Army units out of Fort Campbell, Ky., are being trained for a different kind of fight: wildfires.

Parts of the 159th Combat Aviation Brigade have trained at Fort Campbell to assist in fighting wildfires both in the area or if needed in Colorado where a series of wildfires started June 23 burning 17,827 acres and forcing more than 30,000 people to evacuate.

Bambi Bucket training was conducted Friday in Fort Campbell and involved two units, one in the air in CH-47 Chinook helicopters, and one on the ground which conducted air traffic control.

The buckets are the containers used to hold up to 2,000 gallons of water, weighing around 18,000 pounds before spillage. Bambi Bucket drops are used to create fire brakes in wildfire situations. The Army units work closely with forestry service members and air traffic control units.


Photos taken by Lynnette Oostmeyer

“The biggest thing with missions like this is crew coordination between the air crew and the ground crew. We have to make sure we get the water on target when and where they want it, they express their intent to us so we don’t have mis-drops,” Chief Warrant Officer 3 Ryan Dechent said.
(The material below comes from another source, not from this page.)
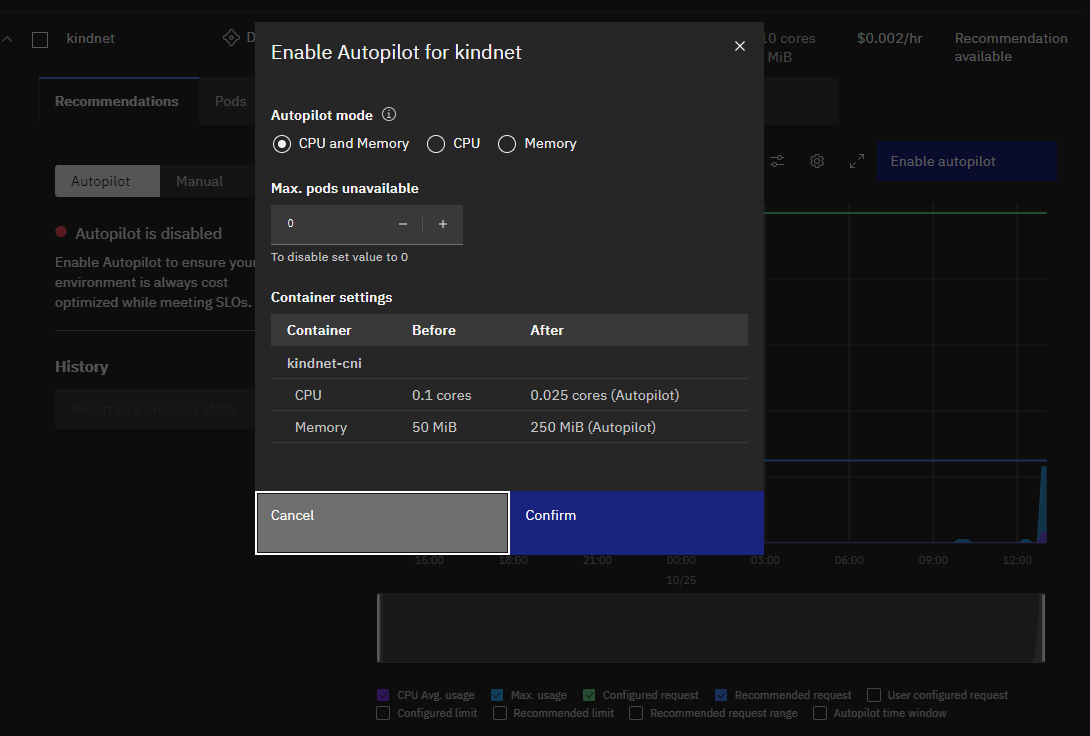Tick the kindnet row checkbox
This screenshot has height=736, width=1090.
coord(40,40)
The 159th Combat Aviation Brigade, with air traffic support from the seventh Battalion — 101st Aviation Regiment — made several runs at Lake Kyle in Fort Campbell in which they practiced dropping the water on target at specified locations.

Staff Sgt. Jonathan Pena-Reyes was in charge of training the crew in the CH-47 Chinook helicopter on their various tasks.

“This is an extremely versatile aircraft,” Pena-Reyes said. “It can carry cargo, troops, fly at high altitudes, fight fires state side and in combat zones, pretty much any mission you can think of this helicopter can do.”

With extremely dry conditions affecting much of the country wildfires have become a real threat.

Sgt. 1st Class Stephanie Carl, public affairs representative, said the Colorado fires are being watched very closely by the unit, and that this was one of the final stages in the units training who are ready to deploy if called.

Pena-Reyes said it is part of the job of the U.S. Army to help wherever needed.

“We pretty much all have it in mind and are all ready to go. If worse comes to worse this is what we trained for,” he said. “We will just take it as another mission, whether it’s in Colorado or anywhere else in the world we will think of it as a mission and treat it as such.”